─── Passage provided ───

Valbiotis: Revenue Up by 417%, but Losses Remain Significant
The French laboratory specializing in dietary supplements reported a revenue of €905K in 2025, a 417% increase year-over-year, while drastically reducing its operational expenses by 30%. This strategic gamble reveals a clear break in the business model: less research, much more marketing. Investors are now focused on the expected commercial takeoff in 2026, with international revenues finally on the horizon.
Impressive Growth, But Limited Product Portfolio
On paper, the numbers are dizzying. Valbiotis' revenue soared from €175K in 2024 to €905K in 2025, a fivefold increase. Even more remarkable, the last quarter alone generated €400K in sales, a 2.3 times acceleration compared to the third quarter. This growth trend is also evident in operational indicators: the pharmacy replenishment rate reached 65%, while the average B2B order basket exploded by 198% to €471. On the e-commerce channel, the number of customers increased by 325% to 4,030, generating an average basket of €85.8 with a recommendation rate of 70%. However, this dynamic masks a structural reality: for the full year 2025, the product portfolio was still limited. It was only in the fourth quarter that the number of references in pharmacies doubled, reaching ten marketed products. In other words, the first three quarters operated with an incomplete commercial lever.

───

What you should do:
Reproduce the Valbiotis article word for word, from "Valbiotis: Revenue Up" up to and including "on the horizon.". The material that comes next is separate from the Valbiotis article.

─── Dataset ───

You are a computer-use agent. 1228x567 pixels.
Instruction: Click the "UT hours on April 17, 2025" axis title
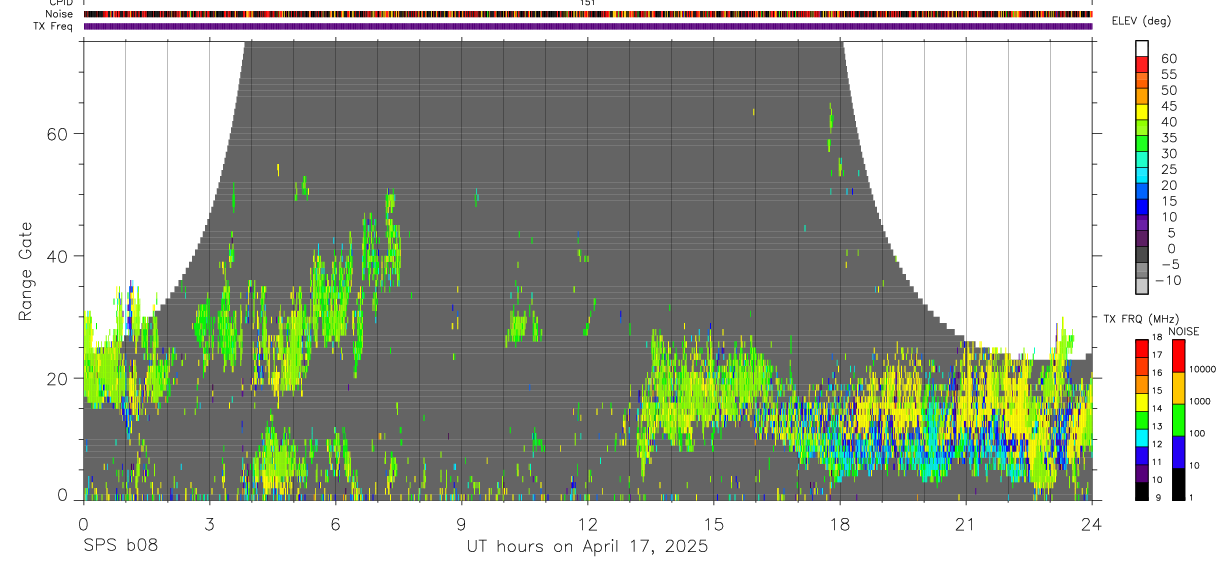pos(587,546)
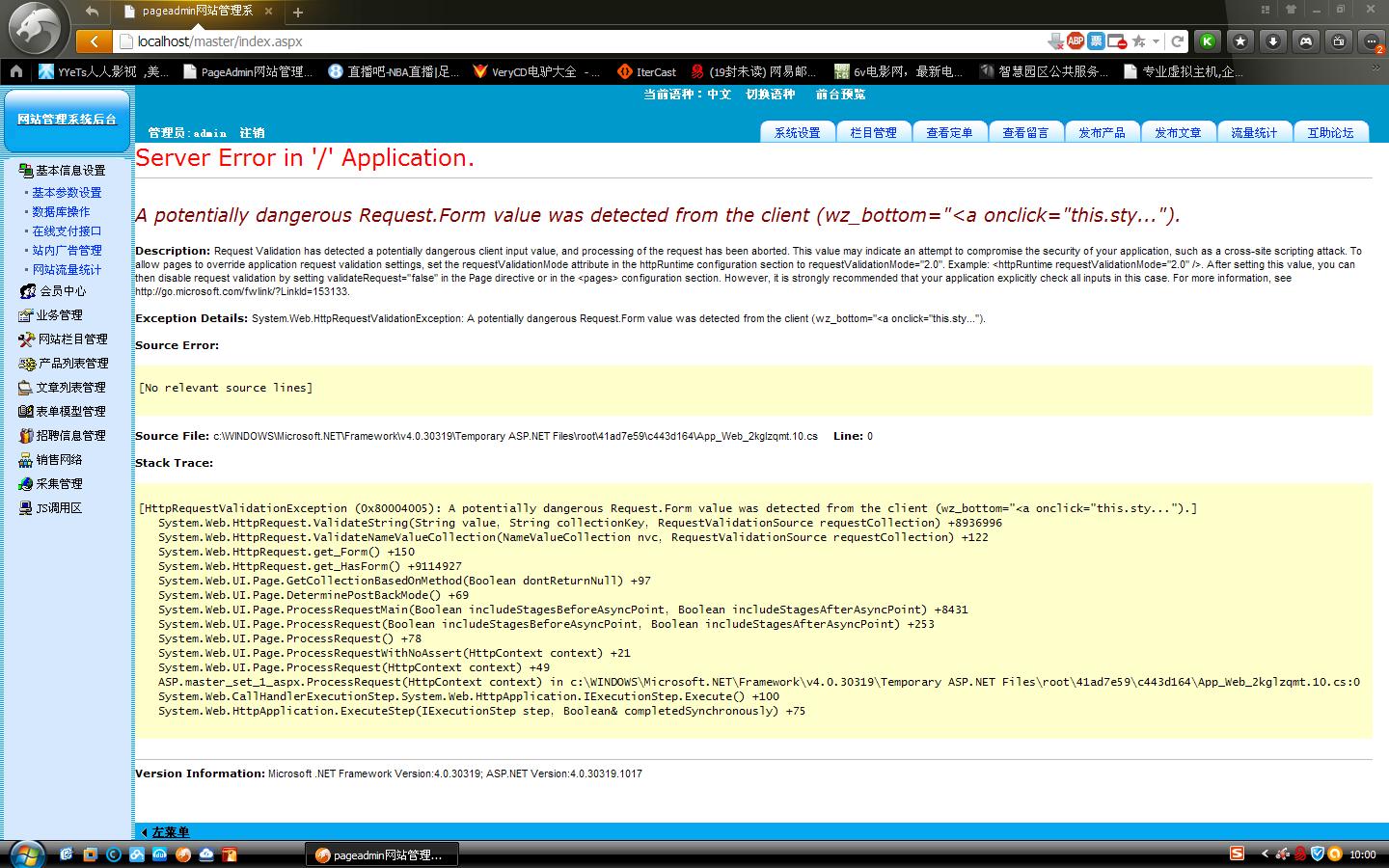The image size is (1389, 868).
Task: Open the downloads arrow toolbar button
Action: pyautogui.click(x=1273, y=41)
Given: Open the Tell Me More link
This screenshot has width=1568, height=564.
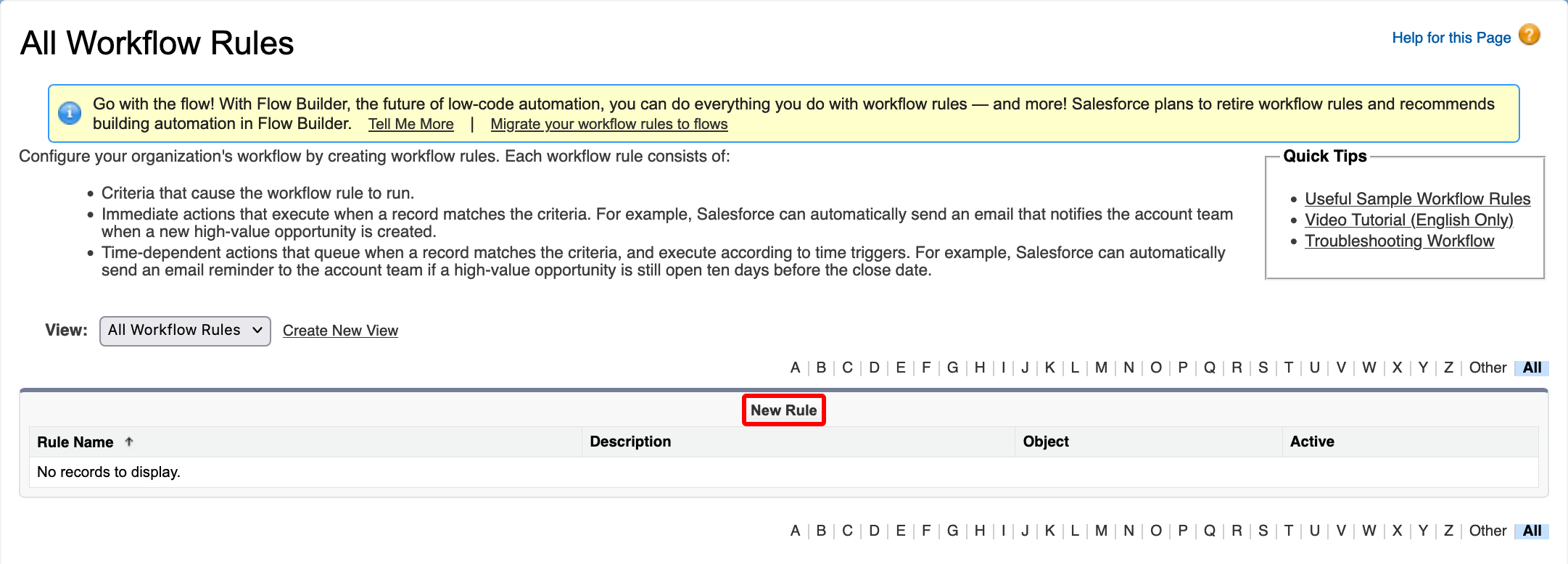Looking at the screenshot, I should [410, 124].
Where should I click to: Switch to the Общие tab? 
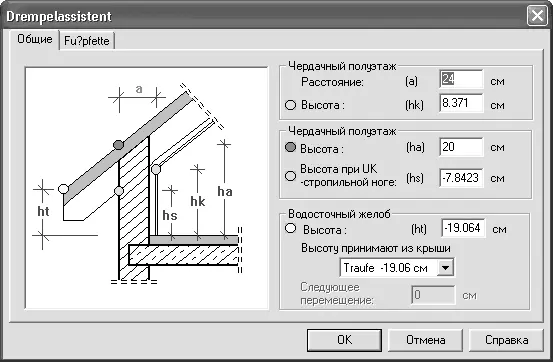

───

Reply to the task:
Valbiotis: Revenue Up by 417%, but Losses Remain Significant
The French laboratory specializing in dietary supplements reported a revenue of €905K in 2025, a 417% increase year-over-year, while drastically reducing its operational expenses by 30%. This strategic gamble reveals a clear break in the business model: less research, much more marketing. Investors are now focused on the expected commercial takeoff in 2026, with international revenues finally on the horizon.